+++ Source passage +++

Hi Erik,

have you done any measurements, e.g. how does your implementation 
compare against the code of Julien Pommier (google "SSE math fun")?
This is what I am currently using, but unfortunately the list of 
implemented functions is a lot shorter even than what Pekka posted...

Best,
Ralf

On 2/5/13 2:55 PM, Erik Schnetter wrote:
> Ralf
>
> Much of vecmathlib comes from another project where I needed this
> functionality. In particular, I am using finite differences on
> multi-dimensional arrays that can benefit greatly from vectorisation.
>
> I now extracted from there and added to vecmathlib intrinsics to load
> and store numbers from/to memory, i.e. arrays. These functions are
> mostly equivalent to vload* and vstore* in OpenCL. This provides two
> important capabilities:
>
> (1) The load/store functions accept a mask parameter, allowing
> vectorising loops that are not an even multiple of the vector length.
> (2) The load/store functions distinguish between aligned and unaligned
> memory accesses, where aligned accesses are faster. This may require
> adjusting the lower loop bound to start on an aligned memory location.
>
> The number of loop iterations is in general not a multiple of the vector
> size. Also, using scalar loop iterations for the left-over iterations
> does not work since this is much slower and increases the code size.
>
> -erik
>
>
>
> On Tue, Feb 5, 2013 at 6:55 AM, Ralf Karrenberg <[email protected]
> <mailto:[email protected]>> wrote:
>
>     Hi,
>
>     I haven't had a look at the code, but from what you are writing,
>     this sounds like exactly what I would need to integrate into libWFV.
>     The vectorizer has an API to specify mappings of functions to SIMD
>     equivalents, which is all that you need if all the implementations
>     are there already.
>     So, WFV should be able to work with your library within a few hours
>     of integration work. I'll look into that later.

+++ Record excerpts +++

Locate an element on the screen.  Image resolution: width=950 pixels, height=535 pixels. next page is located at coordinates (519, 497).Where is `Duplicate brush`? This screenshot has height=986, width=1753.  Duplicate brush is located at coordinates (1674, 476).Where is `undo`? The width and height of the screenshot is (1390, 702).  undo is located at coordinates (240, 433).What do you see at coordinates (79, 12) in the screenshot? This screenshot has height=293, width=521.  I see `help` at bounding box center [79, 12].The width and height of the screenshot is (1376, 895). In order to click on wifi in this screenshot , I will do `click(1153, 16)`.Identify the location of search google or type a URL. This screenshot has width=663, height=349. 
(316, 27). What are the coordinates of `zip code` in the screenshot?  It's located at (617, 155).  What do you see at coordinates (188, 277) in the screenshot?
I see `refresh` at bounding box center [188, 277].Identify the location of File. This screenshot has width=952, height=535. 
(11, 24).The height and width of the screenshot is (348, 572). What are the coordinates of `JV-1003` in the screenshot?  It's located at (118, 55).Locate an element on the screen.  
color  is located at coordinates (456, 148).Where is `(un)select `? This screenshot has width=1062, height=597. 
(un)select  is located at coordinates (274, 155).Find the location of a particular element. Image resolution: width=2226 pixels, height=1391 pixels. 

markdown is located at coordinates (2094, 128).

+++

Pick up the vecmathlib email thread after its last line and write what comes next.

• Result
>
>     By the way, I recall a discussion on integrating such a library
>     (possibly as a .bc file) into LLVM. You may want to have a look at
>     the thread and respond:
>     
> http://llvm.1065342.n5.nabble.__com/SIMD-trigonometry-__logarithms-tt54215.html#none
>     
> <http://llvm.1065342.n5.nabble.com/SIMD-trigonometry-logarithms-tt54215.html#none>
>
>     Cheers,
>     Ralf
>
>
>     On 2/3/13 7:02 PM, Erik Schnetter wrote:
>
>         On Sun, Feb 3, 2013 at 12:25 PM, Pekka Jääskeläinen
>         <[email protected] <mailto:[email protected]>
>         <mailto:pekka.jaaskelainen@__tut.fi
>         <mailto:[email protected]>>> wrote:
>
>              On 02/03/2013 03:56 PM, Erik Schnetter wrote:
>               > In my mind, the vectorizer would never look into sqrt()
>         or any
>              other functions
>               > defined in the language standard, but would simply expect
>              efficient vector
>               > implementations of these. Instead of looking into the
>         language
>              standard we could
>               > also add a respective attribute to the function
>         definitions. This
>              attribute
>               > would then confirm that e.g. double2 sqrt(double2) is
>         equivalent
>              to double
>               > sqrt(double). __attribute__((__vector___equivalence__))
>         could be a
>              name.
>
>              OK. The "known" functions should not be inlined but the
>         vectorizer
>              should
>              recognize them (if we do not go towards the intrinsics
>         approach). In
>              the end,
>              the autovectorized work group function and an explicitly
>         vectorized
>              kernel will
>              call the same vector-optimized function in this scheme.
>
>              For starters we might just use a "white list" for the known
>         vectorizable
>              functions, and assume a trivial scalar to vector mapping
>         for the
>              arguments
>              and the return value. Or use intrinsics for the known ones.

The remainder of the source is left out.